CONSIGNE: Reprenez le texte sur Kerouac et Gwernig en commençant à « Des Monts d’Arrée » et en terminant à « JACK KEROUAC (1966-1969) ». Rebaptisez au passage « voyage photographique » en « parcours photographique ».

EXTRAIT DE PAGE:
Inspirations

hotel sun sad paradise

Quand le photographe René Tanguy rencontre un poète breton, Youenn Gwernig, en 2006, un troisième larron s'impose d'emblée : Jack Kerouac, le romancier du mythique Sur la route, toujours vivant quarante ans après sa mort. Car Kerouac a succombé en 1969, après 47 ans d’une vie intense et enivrée, coupant net son élan vers la Bretagne de ses origines. Le héros de la Beat generation vivait dans l'obsession de ses ancêtres bretons, partis de Huelgoat pour le Québec au début du 18e siècle.

Gwernig et Kerouac vont vivre une amitié de trois ans, aux États-Unis d'abord, puis par correspondance. Elle devait se poursuivre en Armorique mais le sort en a décidé autrement. Quand René Tanguy tombe sur cette histoire, elle se met aussitôt à résonner en lui. Comme les personnages de Sur la route, je ne vais nulle part, faisant des photos qui ne servent à rien, engagé sur la trace de fantômes et ne trouvant finalement que mes propres empreintes, celles que je suis en train de fabriquer.

Une expo aux Capucins de Brest, un bouquin chez Locus Solus et un entretien vidéo chez Oufipo témoignent de l'inspiration du photographe en présence de cette amitié ultime.

Périple photographique

par Jean-Luc Germain et Virginie de Rocquigny (2018 - 16')

Des Monts d’Arrée à la Floride, René Tanguy a réalisé un voyage photographique à partir de la correspondance entre Jack Kerouac et le poète breton Youenn Gwernig. Une amitié forte, qui marque les trois dernières années de l’auteur de Sur la route (1922-1969). René Tanguy nous entraîne dans ce périple à travers cinq photographies extraites de son livre, Sad Paradise, publié aux éditions Locus Solus.

>>> un sujet produit par Oufipo

EXPO

LA DERNIÈRE ROUTE DE JACK KEROUAC (1966-1969)

par Jean-Luc Germain

Tu me manques vraiment. Je crois que tu es le seul homme que je connaisse aujourd’hui dont la conversation et la présence sont un cadeau. Écrite par Jack Kerouac - pour qui, on le sait, la fraternité était une forme d’oxygène - cette phrase adressée à Youenn Gwernig résume l’intensité et la sincérité de l’amitié fulgurante qui réunit l’un des plus grands écrivains américains du 20e siècle et un poète, musicien et sculpteur breton, alors inconnu. Noué en 1966, ce fil fut rompu en 1969, avec la mort de Jack.

C’est en 1957 que Youenn Gwernig, en manque de travail, quitte la Bretagne et franchit l’Atlantique. Âgé de 32 ans, l’Armoricain né à Scaer, devient l’Américain et s’installe dans le Bronx à New York, où sa famille le rejoint bientôt. Pendant douze ans, il exerce le métier de sculpteur sur bois et réalise des copies de meubles anciens pour de riches collectionneurs.

[Entrées pour repérer du texte et des éléments]
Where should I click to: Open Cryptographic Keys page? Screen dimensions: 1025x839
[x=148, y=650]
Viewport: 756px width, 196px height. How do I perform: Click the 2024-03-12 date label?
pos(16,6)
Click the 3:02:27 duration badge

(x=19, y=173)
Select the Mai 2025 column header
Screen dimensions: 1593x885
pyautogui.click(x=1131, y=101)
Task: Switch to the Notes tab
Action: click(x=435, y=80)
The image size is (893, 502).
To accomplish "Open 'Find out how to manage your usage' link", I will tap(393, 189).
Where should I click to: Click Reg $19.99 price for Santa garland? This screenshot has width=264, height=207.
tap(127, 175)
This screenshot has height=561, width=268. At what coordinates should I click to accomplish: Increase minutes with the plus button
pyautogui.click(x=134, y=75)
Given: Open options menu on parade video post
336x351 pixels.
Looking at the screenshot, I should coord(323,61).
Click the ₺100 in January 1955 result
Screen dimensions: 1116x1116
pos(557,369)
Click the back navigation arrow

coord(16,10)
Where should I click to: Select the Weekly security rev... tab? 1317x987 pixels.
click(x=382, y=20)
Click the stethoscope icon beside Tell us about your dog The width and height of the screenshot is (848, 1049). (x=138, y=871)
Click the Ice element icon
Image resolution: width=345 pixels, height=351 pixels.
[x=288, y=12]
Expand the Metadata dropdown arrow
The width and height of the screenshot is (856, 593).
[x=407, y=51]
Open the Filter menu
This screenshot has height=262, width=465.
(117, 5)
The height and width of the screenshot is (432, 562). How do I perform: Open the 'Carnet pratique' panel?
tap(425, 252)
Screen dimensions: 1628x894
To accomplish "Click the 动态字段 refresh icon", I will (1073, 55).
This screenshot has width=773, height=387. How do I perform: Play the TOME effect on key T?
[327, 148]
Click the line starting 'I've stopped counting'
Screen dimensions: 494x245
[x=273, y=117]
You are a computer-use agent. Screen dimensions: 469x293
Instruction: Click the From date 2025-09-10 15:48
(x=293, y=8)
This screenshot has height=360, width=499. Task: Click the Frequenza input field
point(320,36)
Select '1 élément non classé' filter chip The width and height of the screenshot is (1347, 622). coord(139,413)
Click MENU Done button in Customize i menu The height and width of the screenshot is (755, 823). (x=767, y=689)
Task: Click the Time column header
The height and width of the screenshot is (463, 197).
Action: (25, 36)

RÉPONSE:
Des Monts d’Arrée à la Floride, René Tanguy a réalisé un parcours photographique à partir de la correspondance entre Jack Kerouac et le poète breton Youenn Gwernig. Une amitié forte, qui marque les trois dernières années de l’auteur de Sur la route (1922-1969). René Tanguy nous entraîne dans ce périple à travers cinq photographies extraites de son livre, Sad Paradise, publié aux éditions Locus Solus.

>>> un sujet produit par Oufipo

EXPO

LA DERNIÈRE ROUTE DE JACK KEROUAC (1966-1969)